Minimizing the effects of divorce on children is vital for parents who have decided to separate. The dissolution of a marriage can be painful, but the comfort and protection of your child take precedence overall. What some parents forget is that the best interests of a child are not exclusive to their physical health and well-being paradigm alone. It is also your responsibility to protect their sense of safety and security on an emotional level – regardless of how you may be feeling.
Divorce Doesn’t Have To Damage Children
Despite common belief; divorce itself is not what causes the turmoil that many children carry forward into their own adult lives. What can cause the most irreparable emotional damage is your reaction to the divorce and how you address it.
Children are always listening and should be spared the particulars of the situation at hand. The last thing you want to subject them to are emotionally charged, adult discussions and information not suitable for their ages. If nothing else, they may misunderstand what they overhear. Even worse, a child’s interpretation of adult conversations may be skewed; which can severely damage their emotional well-being and transition process.
When A Child Asks “Is It My Fault?”
To minimize the effects of divorce on children, parents often try to shelter their children from the truth. As parents, we become accustomed to protecting our kids, but the truth of the matter is that telling a child nothing is wrong isn’t comforting them when they know it is not true.
When your child asks you what is wrong they aren’t necessarily asking you what they really mean. What they are usually questioning is, “Will everything be ok?” “Is it my fault?”
No child is ever ok with their parents getting a divorce, but no matter how much you deny it, they can tell when something is wrong. Don’t diminish their sense of importance as a member of the family by trying to hide the truth. But it is worth noting that they don’t need to be told every detail of the situation either.
Children have more than enough to work through as they navigate their way through life; they don’t need to have adult problems laid out on display. These are not issues that any child should be expected to understand, but even if they could – they aren’t their problems. They are yours – keep them that way.
Continually Reassure Your Children
It is not enough to simply explain the situation and upcoming changes only once. Children need to be reassured on a consistent basis. They need to know that the end of your marriage doesn’t mean the dissolution of your role as their parent, or your family in its entirety. Just as important, both your actions and your words prove these promises to your child. As a means of comforting your children, start off by offering them the following reassurances:
- Reaffirm that they are loved by both parents and that’s something that will ever change.
- Help them understand that, as parents, you will both continue working together to ensure they are taken care of.
- Assure them that they will never need to choose between the two of you.
- Explain that the decision to divorce was made due to what you believe will be best for everyone in the family.

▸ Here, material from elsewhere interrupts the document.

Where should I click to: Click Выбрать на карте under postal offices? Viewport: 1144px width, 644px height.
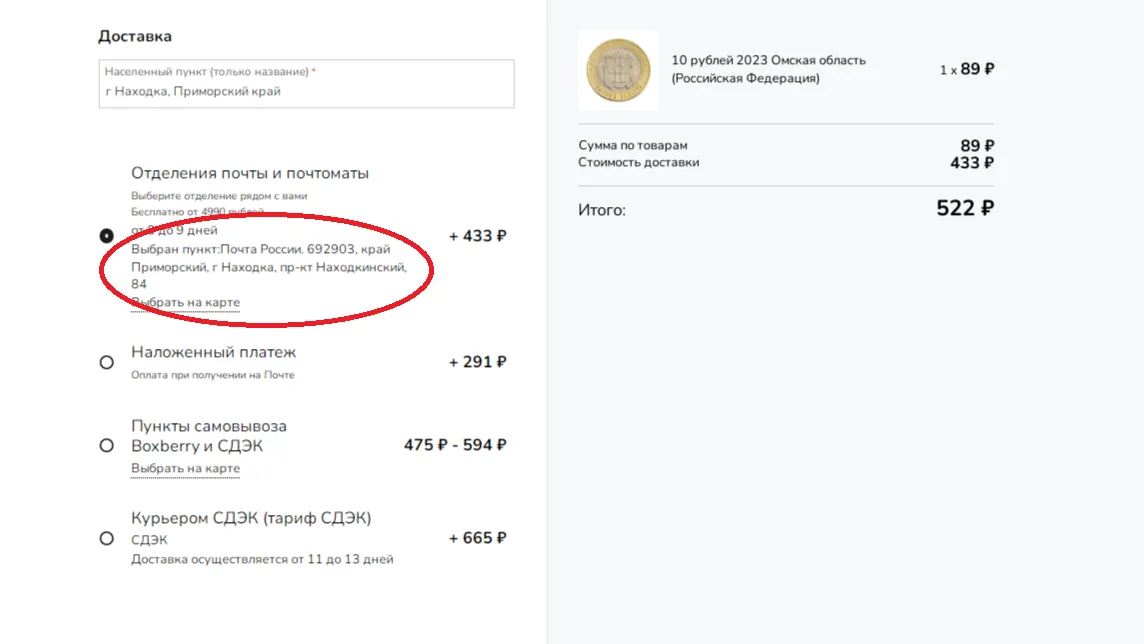[185, 302]
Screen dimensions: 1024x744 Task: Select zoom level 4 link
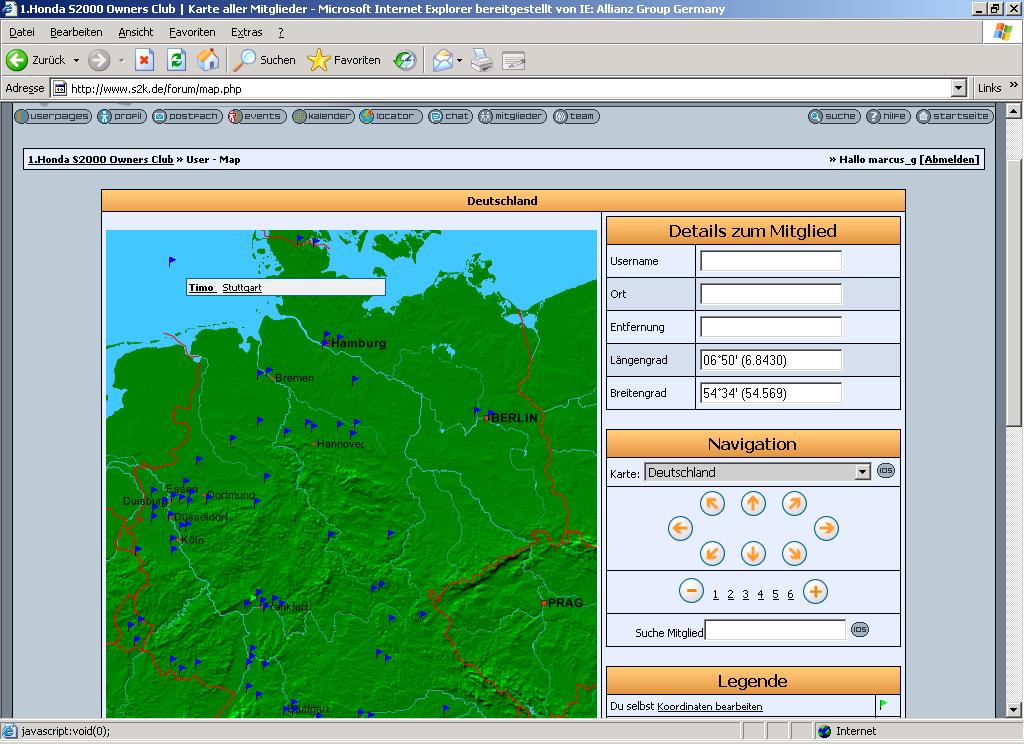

Include A Family Lawyer In Your Support System
One of the surest ways to make divorce as uncomplicated as possible for both yourselves and your child, is to turn to a family lawyer. As an attorney that is specializing in family law, a divorce lawyer will provide you with the shortest path to a fair and civil divorce. The less emotional damage caused by divorce, the easier it is to maintain the family structure needed for your child’s best health overall.
When couples are facing divorce, the intense emotions surrounding the situation can consume more than just the parents. All too often the emotional well-being of children is also put on the line. Including proper legal counsel as part of your support system is your first step in ensuring you minimize the effects of divorce on children.